Copy every line of these rows word for word.

### Stored rows

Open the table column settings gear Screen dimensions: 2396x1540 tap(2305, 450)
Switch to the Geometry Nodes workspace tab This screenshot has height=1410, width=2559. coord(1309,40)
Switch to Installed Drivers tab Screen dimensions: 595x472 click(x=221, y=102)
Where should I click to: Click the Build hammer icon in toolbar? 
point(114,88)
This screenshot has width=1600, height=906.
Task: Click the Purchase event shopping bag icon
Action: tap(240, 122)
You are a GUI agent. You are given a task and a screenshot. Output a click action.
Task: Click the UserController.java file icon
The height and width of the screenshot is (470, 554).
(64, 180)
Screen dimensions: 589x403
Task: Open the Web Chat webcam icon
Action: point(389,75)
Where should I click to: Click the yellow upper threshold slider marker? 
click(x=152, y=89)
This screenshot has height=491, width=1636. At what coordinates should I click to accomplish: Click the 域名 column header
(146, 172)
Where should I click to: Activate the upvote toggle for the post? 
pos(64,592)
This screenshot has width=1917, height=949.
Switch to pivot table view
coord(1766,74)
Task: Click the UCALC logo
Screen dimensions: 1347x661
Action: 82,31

######

> **Answer for the task**
Open the table column settings gear Screen dimensions: 2396x1540 tap(2305, 450)
Switch to the Geometry Nodes workspace tab This screenshot has height=1410, width=2559. coord(1309,40)
Switch to Installed Drivers tab Screen dimensions: 595x472 click(x=221, y=102)
Where should I click to: Click the Build hammer icon in toolbar? 
point(114,88)
This screenshot has width=1600, height=906.
Task: Click the Purchase event shopping bag icon
Action: tap(240, 122)
You are a GUI agent. You are given a task and a screenshot. Output a click action.
Task: Click the UserController.java file icon
The height and width of the screenshot is (470, 554).
(64, 180)
Screen dimensions: 589x403
Task: Open the Web Chat webcam icon
Action: point(389,75)
Where should I click to: Click the yellow upper threshold slider marker? 
click(x=152, y=89)
This screenshot has height=491, width=1636. At what coordinates should I click to accomplish: Click the 域名 column header
(146, 172)
Where should I click to: Activate the upvote toggle for the post? 
pos(64,592)
This screenshot has width=1917, height=949.
Switch to pivot table view
coord(1766,74)
Task: Click the UCALC logo
Screen dimensions: 1347x661
Action: 82,31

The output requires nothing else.